Start of INPUT DATA

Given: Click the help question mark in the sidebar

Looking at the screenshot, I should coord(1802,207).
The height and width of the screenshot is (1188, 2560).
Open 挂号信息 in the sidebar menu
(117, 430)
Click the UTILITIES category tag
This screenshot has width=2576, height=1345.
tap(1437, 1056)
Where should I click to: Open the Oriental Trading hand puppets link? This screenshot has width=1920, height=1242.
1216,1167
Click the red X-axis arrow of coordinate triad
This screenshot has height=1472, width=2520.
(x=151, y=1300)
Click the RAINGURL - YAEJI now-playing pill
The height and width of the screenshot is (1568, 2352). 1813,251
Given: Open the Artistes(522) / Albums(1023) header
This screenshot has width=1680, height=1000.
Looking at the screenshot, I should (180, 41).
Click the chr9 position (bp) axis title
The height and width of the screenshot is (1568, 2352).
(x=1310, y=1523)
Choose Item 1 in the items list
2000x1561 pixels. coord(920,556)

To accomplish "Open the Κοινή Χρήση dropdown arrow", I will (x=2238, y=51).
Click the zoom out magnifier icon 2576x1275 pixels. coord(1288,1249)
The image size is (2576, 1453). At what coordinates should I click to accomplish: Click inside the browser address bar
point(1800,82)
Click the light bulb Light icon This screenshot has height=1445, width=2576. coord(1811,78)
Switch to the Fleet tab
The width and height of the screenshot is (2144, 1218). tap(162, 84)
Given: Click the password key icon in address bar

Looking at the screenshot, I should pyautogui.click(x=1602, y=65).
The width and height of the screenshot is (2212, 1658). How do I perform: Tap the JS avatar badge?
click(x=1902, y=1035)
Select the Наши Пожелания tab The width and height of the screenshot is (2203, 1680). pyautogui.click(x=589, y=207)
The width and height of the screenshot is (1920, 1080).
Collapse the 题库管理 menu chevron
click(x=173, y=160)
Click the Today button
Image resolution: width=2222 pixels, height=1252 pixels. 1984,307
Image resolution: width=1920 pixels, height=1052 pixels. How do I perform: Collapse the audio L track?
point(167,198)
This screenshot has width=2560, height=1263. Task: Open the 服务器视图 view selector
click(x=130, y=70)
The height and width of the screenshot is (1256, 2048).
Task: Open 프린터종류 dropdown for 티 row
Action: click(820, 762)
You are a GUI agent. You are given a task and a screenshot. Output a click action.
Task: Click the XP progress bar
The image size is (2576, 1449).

End of INPUT DATA

> [WORK REQUIRED] Each line from the top of the data, up to and including the line that contains "Click the light", should be set down exactly.

> [ANSWER SECTION]
Given: Click the help question mark in the sidebar

Looking at the screenshot, I should coord(1802,207).
The height and width of the screenshot is (1188, 2560).
Open 挂号信息 in the sidebar menu
(117, 430)
Click the UTILITIES category tag
This screenshot has width=2576, height=1345.
tap(1437, 1056)
Where should I click to: Open the Oriental Trading hand puppets link? This screenshot has width=1920, height=1242.
1216,1167
Click the red X-axis arrow of coordinate triad
This screenshot has height=1472, width=2520.
(x=151, y=1300)
Click the RAINGURL - YAEJI now-playing pill
The height and width of the screenshot is (1568, 2352). 1813,251
Given: Open the Artistes(522) / Albums(1023) header
This screenshot has width=1680, height=1000.
Looking at the screenshot, I should (180, 41).
Click the chr9 position (bp) axis title
The height and width of the screenshot is (1568, 2352).
(x=1310, y=1523)
Choose Item 1 in the items list
2000x1561 pixels. coord(920,556)

To accomplish "Open the Κοινή Χρήση dropdown arrow", I will (x=2238, y=51).
Click the zoom out magnifier icon 2576x1275 pixels. coord(1288,1249)
The image size is (2576, 1453). At what coordinates should I click to accomplish: Click inside the browser address bar
point(1800,82)
Click the light bulb Light icon This screenshot has height=1445, width=2576. coord(1811,78)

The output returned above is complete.